The Economists’s “Schumpeter” blog has a big takedown of the surprise bailout of Cyprus, which involves bank depositors being subject to an instant levy on all of their savings to raise money.
The post calls the bailout a “failure” for imposing a 10% deposit tax on those with over 100K euros in the bank and a 6.75% tax on those below that threshold.
They cite three big reasons why this is a bad move.
- This reintroduces contagion risk. Will depositors in other peripheral banks worry about the same type of haircut in the future?
- Fairness. Why do Cypriot widowers have to take a hit?
- Strategic. Europe has been doing well calming down the crisis thanks to the ECB’s largess. This has just been undermined.
A lot of people will be wondering about the first point, the idea of contagion: Will depositors in another country worry about something similar happening?

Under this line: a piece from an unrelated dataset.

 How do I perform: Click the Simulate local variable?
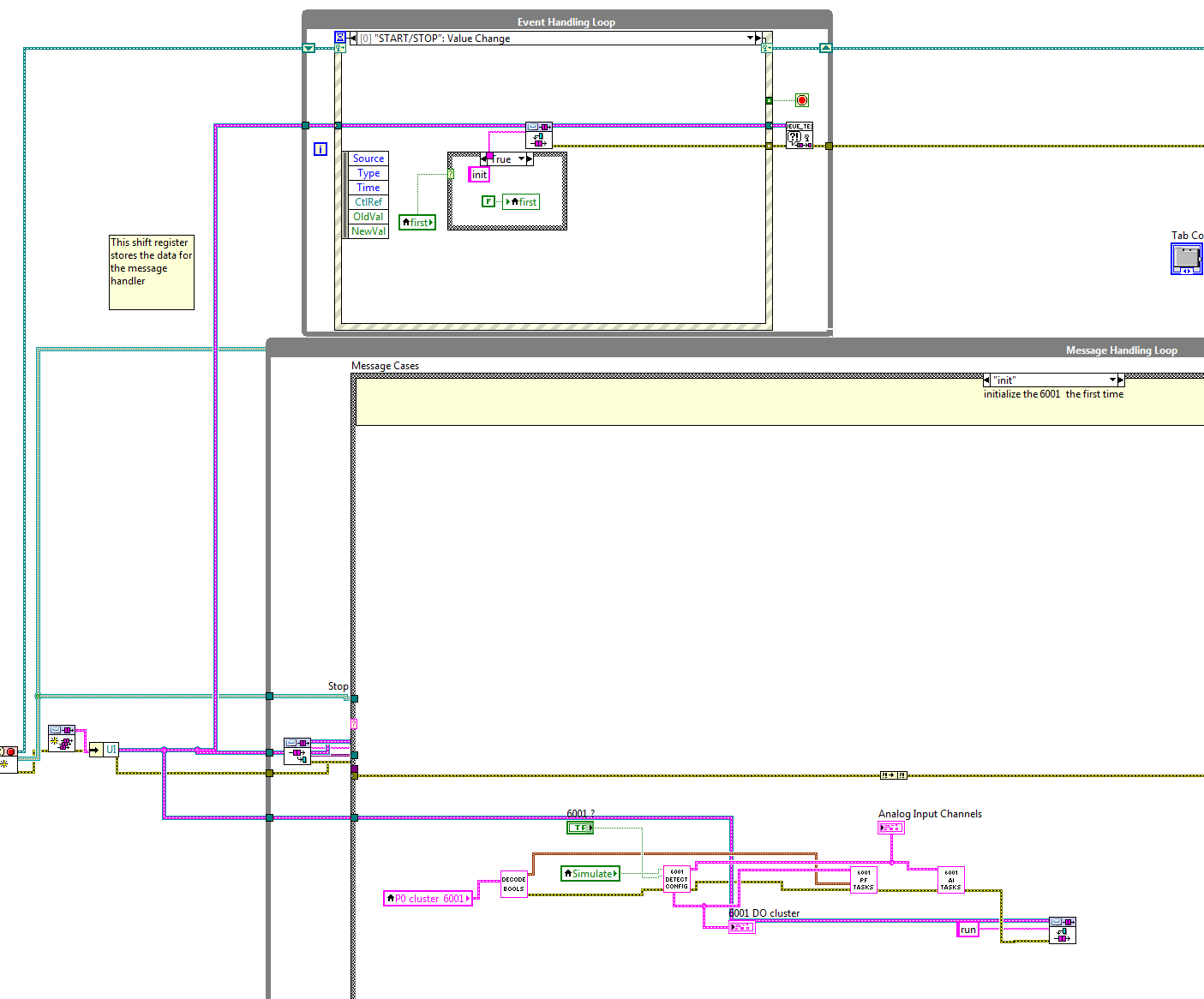(x=590, y=874)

It’s going to be discussed, but leaders from the EU and IMF made pains to say this is a one-off due to special circumstances. The special circumstances involve the large size of the banking system (relative to GDP) and the fact that Cyprus houses a lot of Russian offshore money, which the rest of Europe was not eager to bail out. This isn’t the case in other countries.
The last point about strategy is interesting. Things had been going pretty calmly in Europe for several months based on, let’s face it, a big ECB free money backstop. Now we’re getting back to loss-taking, which may be necessary at times, but certainly disrupts the flow.